The Court also rejected an argument based upon what it described as "a judge-made exception to the FAA," that allows courts to invalidate agreements that "prevent the ‘effective vindication’ of a federal statutory right." (Slip Op. at 5.) On this point, the Court made clear that this is a very narrow exception that "certainly cover[s] a provision in an arbitration agreement forbidding the assertion of certain statutory rights" and "perhaps cover[s] filing and administrative fees attached to arbitration that are so high as to make access to the forum impracticable." (Slip Op. at 6.) But it does not, the Court explained, cover circumstances in which litigants such as Italian Colors retain statutory rights but might find proving their claims too costly to be worth pursuing. To further illustrate the point, the decision characterizes Gilmer v. Interstate/Johnson Lane Corp. as a case in which the Supreme Court "had no qualms in enforcing a class waiver in an arbitration agreement even though the federal statute at issue, the Age Discrimination in Employment Act, expressly permitted collective actions." (Slip Op. at 8.)

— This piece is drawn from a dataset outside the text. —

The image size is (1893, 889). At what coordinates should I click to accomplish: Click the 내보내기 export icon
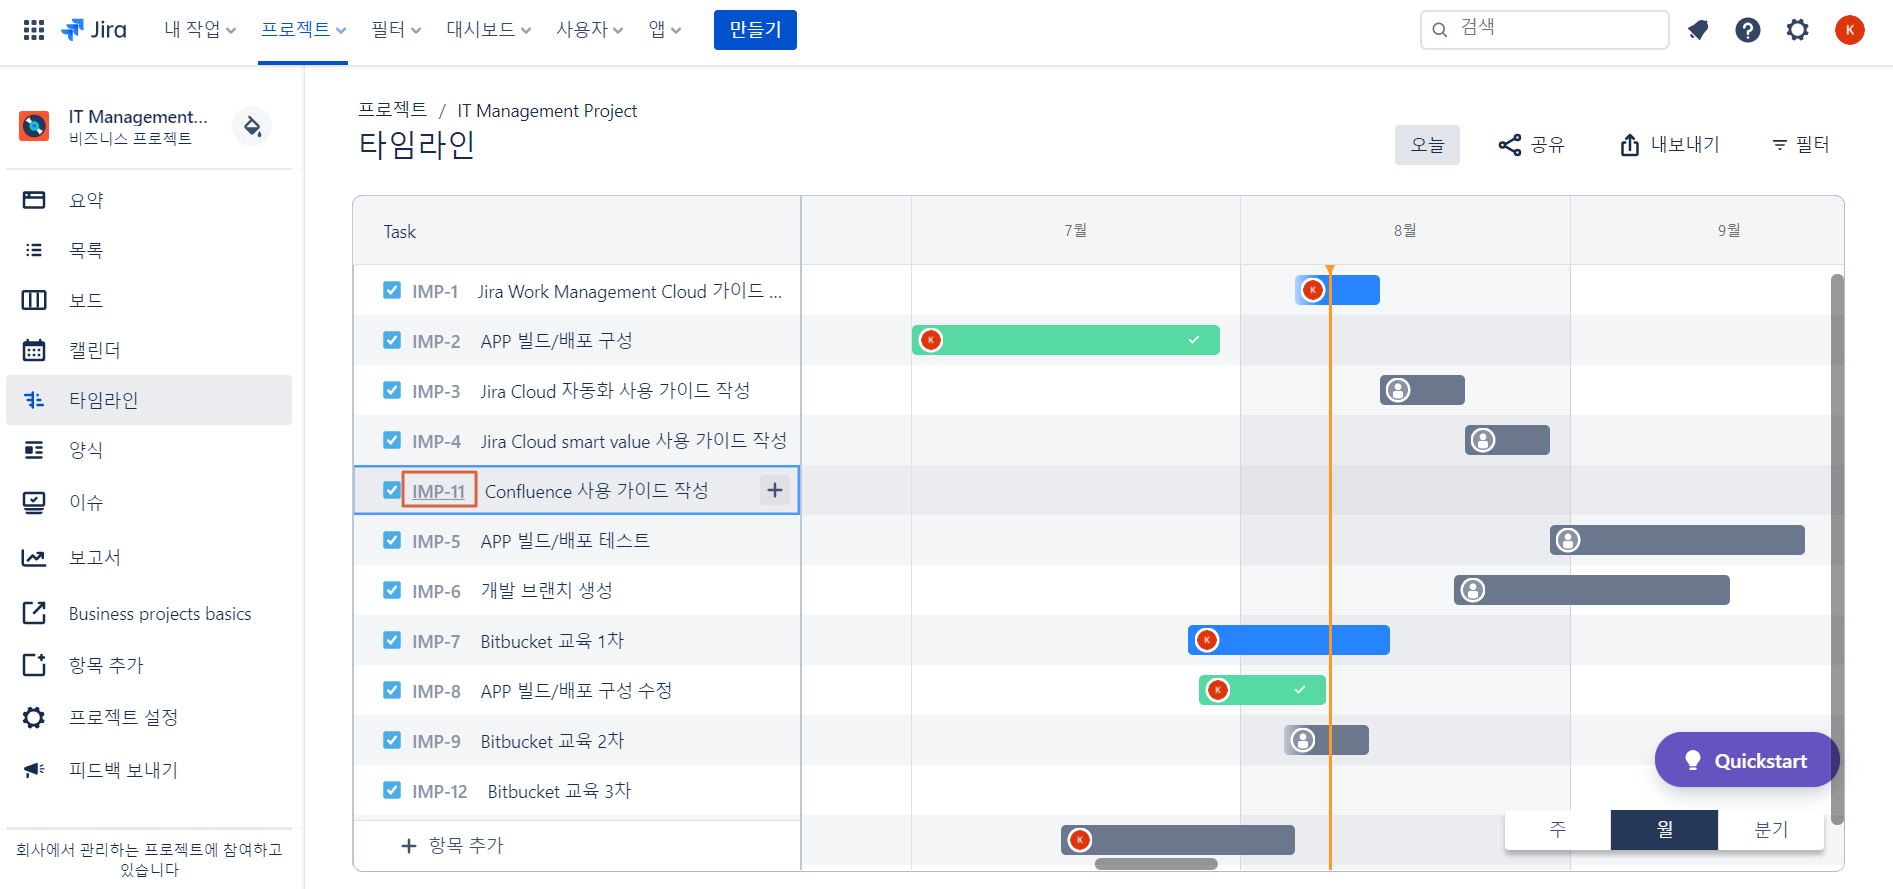1630,145
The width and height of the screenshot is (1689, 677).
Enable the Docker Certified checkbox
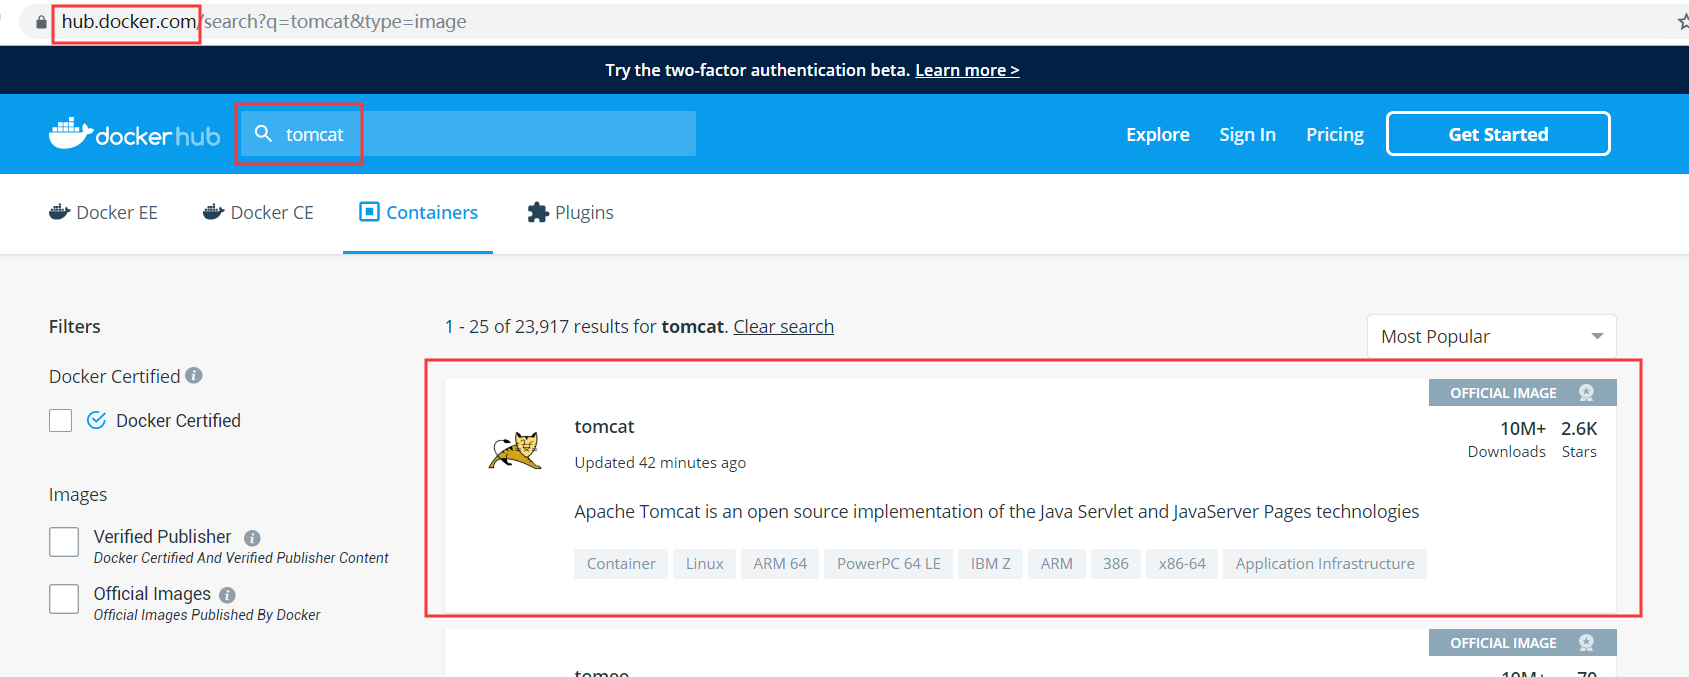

Finally, the Court noted that acceptance of Italian Colors’ argument would undermine the goal of speedy resolution that arbitration in general was meant to accomplish. It would require lower courts to determine the legal requirements for success on the merits, the evidence needed to support those claims, the cost of procuring such evidence, and the potential damages that could be recovered, before a decision could be reached with respect to arbitrability. "The FAA does not sanction such a judicially created superstructure," the Court concluded. (Slip Op. at 9.)

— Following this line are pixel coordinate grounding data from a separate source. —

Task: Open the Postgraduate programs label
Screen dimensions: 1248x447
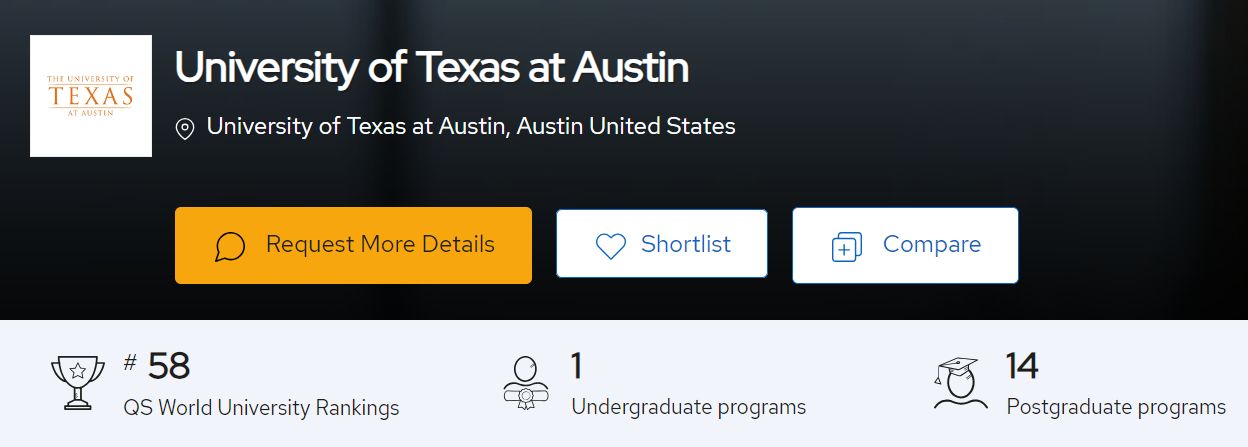Action: [1116, 408]
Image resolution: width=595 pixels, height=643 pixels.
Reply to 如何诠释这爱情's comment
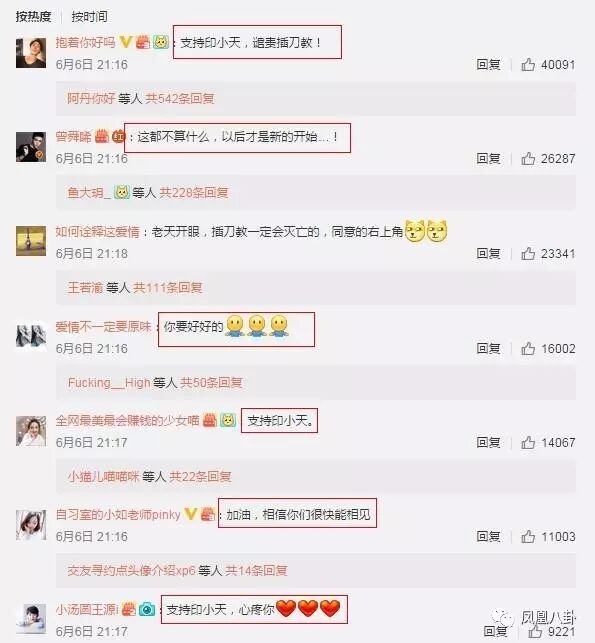click(x=488, y=253)
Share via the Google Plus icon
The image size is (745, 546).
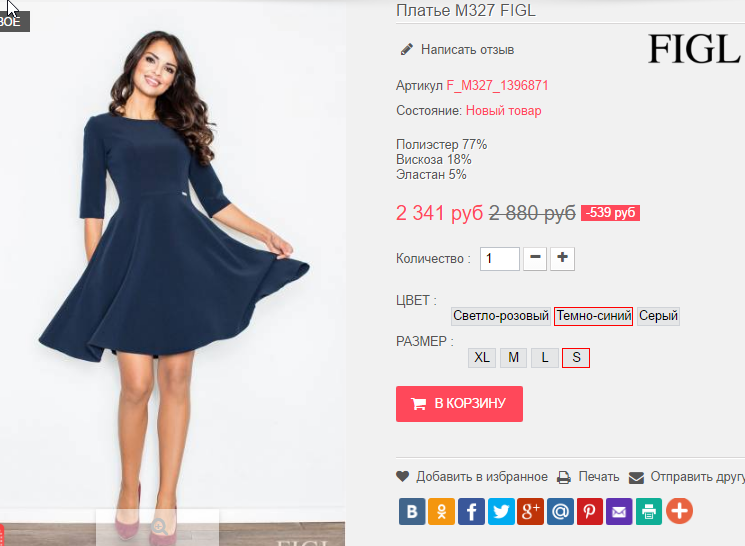click(530, 511)
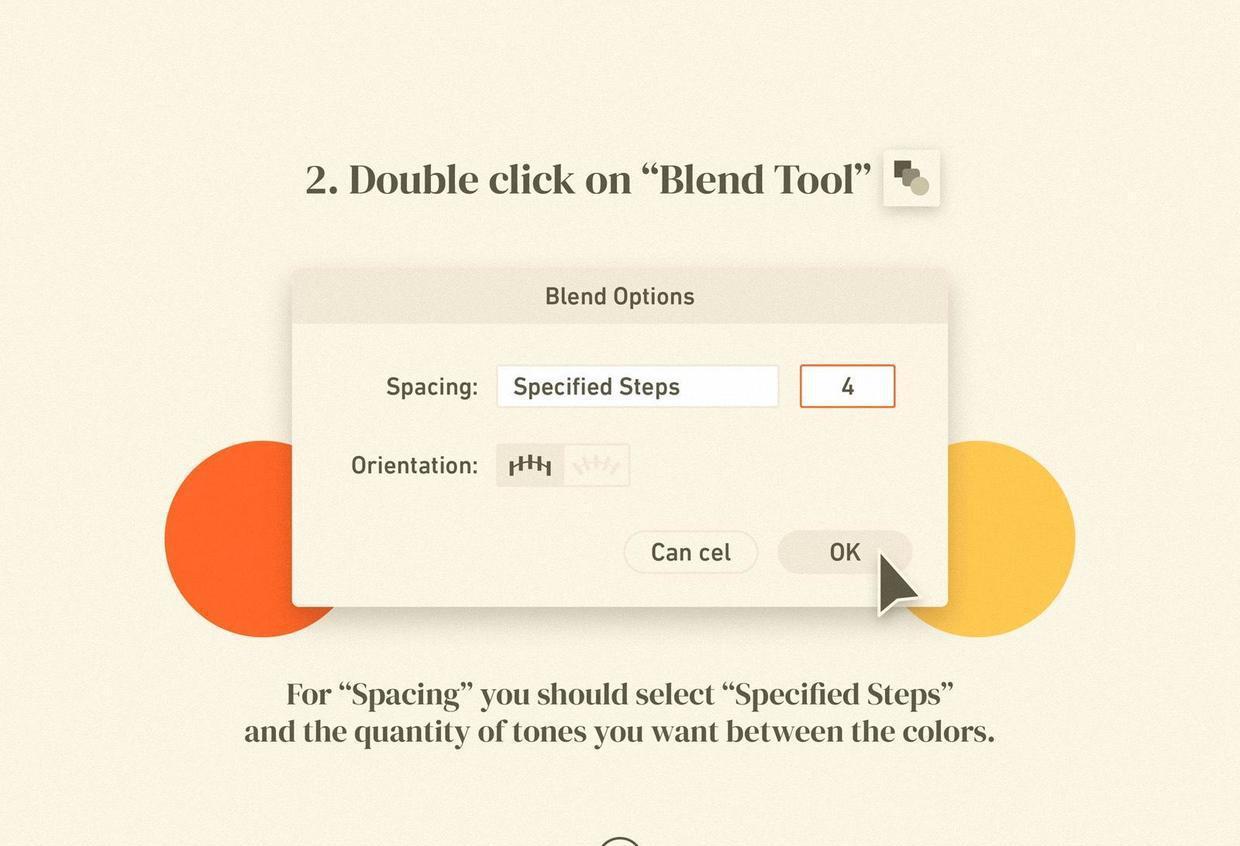
Task: Open the Spacing dropdown showing Specified Steps
Action: (x=637, y=387)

With the Italian Colors decision, the Supreme Court has made it significantly easier for companies to avoid class litigation through pre-dispute arbitration agreements with class waivers. To the extent the Court’s 2011 decision in AT&T Mobility LLC v. Concepcion left any doubt about the impact of such waivers on federal statutory claims, the decision in Italian Colors made clear that the circumstances in which such waivers may be invalidated are extremely limited. Indeed, the reference to Gilmer will provide strong arguments to employers seeking to avoid collective actions under the Age Discrimination in Employment Act, the Equal Pay Act or the Fair Labor Standards Act through the use of pre-dispute arbitration agreements with class waivers.

In light of this and the continuing stream of other pro-arbitration decisions from the Supreme Court, companies that have or are considering pre-dispute arbitration agreements should take this opportunity to review with counsel all aspects of those agreements to ensure that they comport with the latest developments of state and U.S. federal law.